For Hartman, it also starts at the top of the house: “The senior team of the organization needs to be fully committed and involved and aligned” along with modelling “moral humility” when mistakes are made.
That can include having individual executives receive 360 feedback and coaching focused on “modesty, showing consideration, collaboration and conflict resolution,” along with overall training for employees in communication skills and emotional intelligence and “focusing performance measures and rewards on personal accountability, giving and receiving feedback, cooperation and conflict resolution.”
Hartman further argues for “promoting ‘psychological safety’ by encouraging diverse perspectives so everyone feels safe to voice opinions without fear of reprisal and cultivating a supportive feedback culture focused on constructive feedback rather than criticism.”
He also stresses alignment, by “ensuring company policies and procedures (e.g. hiring and promotion) are aligned with the desired ethical culture.”
Tools to pause, reflect
Ferris’s practical advice aligns with this systems lens. He suggests that organizations look closely for signs that “the culture encourages unethical behavior,” such as when someone who tricks customers becomes a top performer.
At the same time, he emphasizes that most employees want to do the right thing. In his view, helping them recognize “the warning signs that they are morally disengaging from a situation,” and giving them concrete tools to pause and reflect, can make a real difference when combined with supportive culture and incentives.
Ferris adds that lasting change comes from addressing the person, the organization and the situation together. Rather than trying to turn people into saints, their work suggests, organizations should focus on building cultures and systems that make it harder to rationalize – and easier to act in line with the values most employees already believe they hold.

···

→ TASK PROMPT: Please rewrite the passage on workplace ethics from "He also stresses" up to and including "a top performer.", substituting "systems view" for "systems lens".

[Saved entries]
···

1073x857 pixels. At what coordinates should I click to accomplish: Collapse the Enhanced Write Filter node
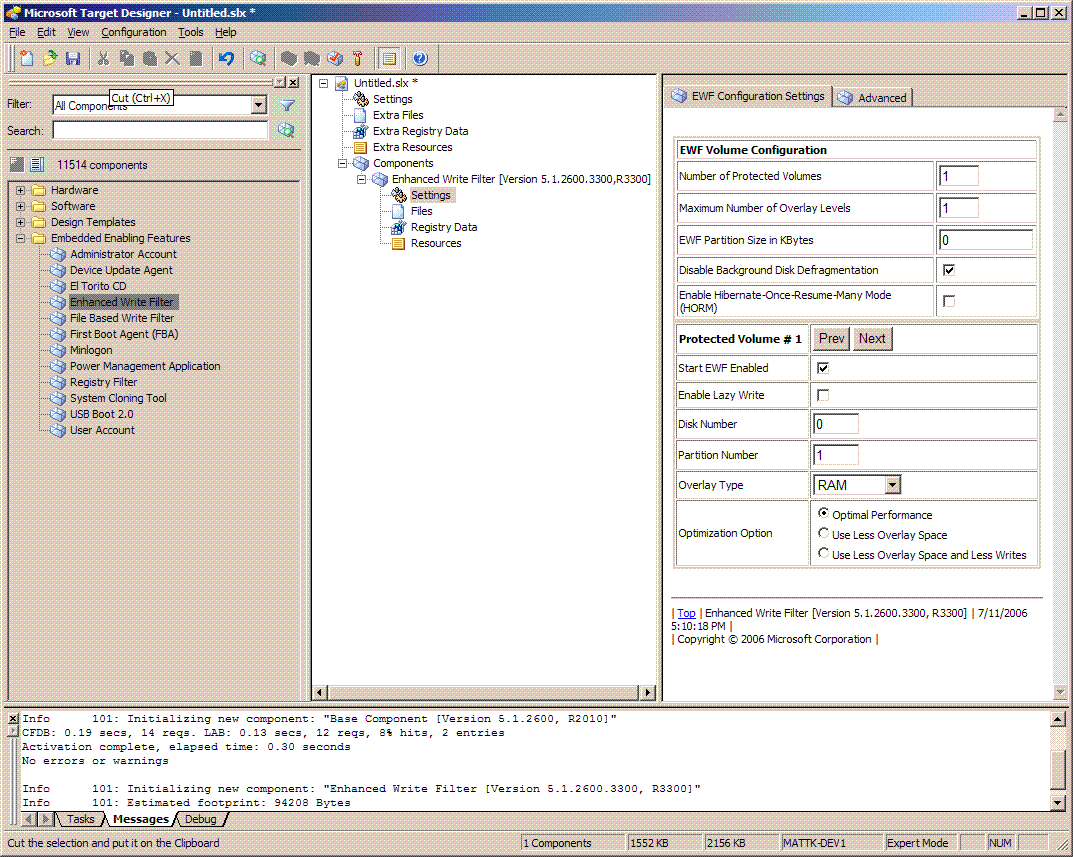click(x=362, y=179)
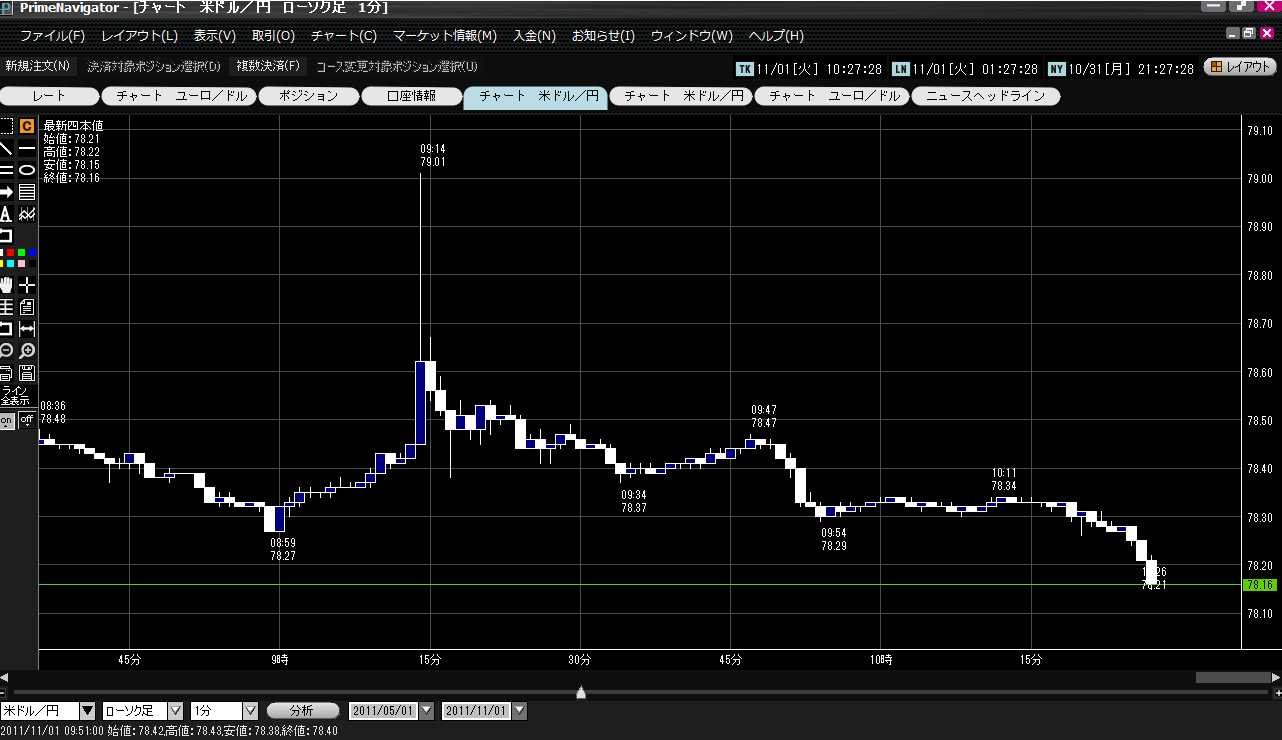Turn line display on
The height and width of the screenshot is (740, 1282).
click(7, 421)
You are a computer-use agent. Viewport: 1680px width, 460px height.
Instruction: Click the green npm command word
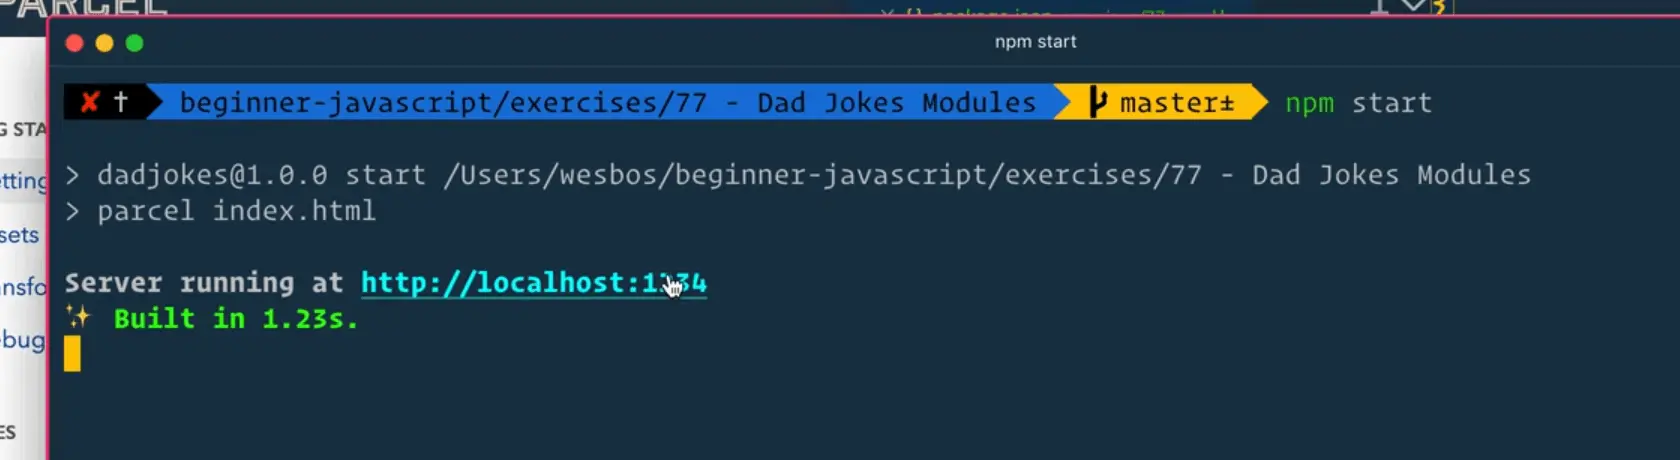[x=1309, y=103]
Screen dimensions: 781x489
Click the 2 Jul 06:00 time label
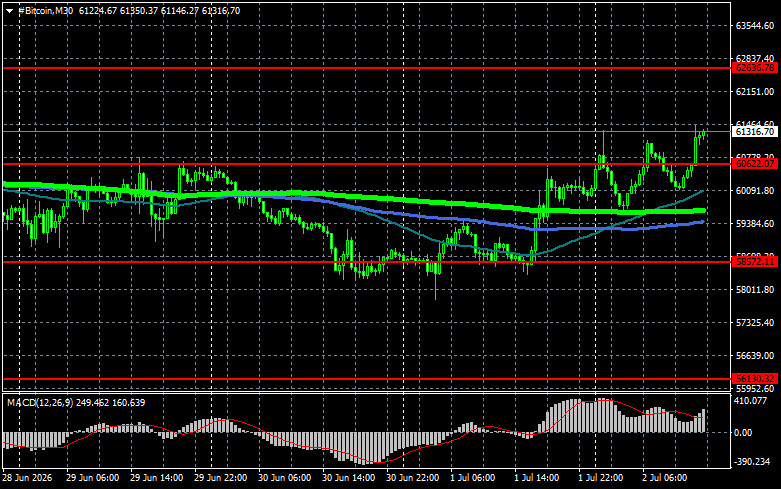coord(664,478)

···

→ ANSWER TO THIS PROBLEM:
He also stresses alignment, by “ensuring company policies and procedures (e.g. hiring and promotion) are aligned with the desired ethical culture.”
Tools to pause, reflect
Ferris’s practical advice aligns with this systems view. He suggests that organizations look closely for signs that “the culture encourages unethical behavior,” such as when someone who tricks customers becomes a top performer.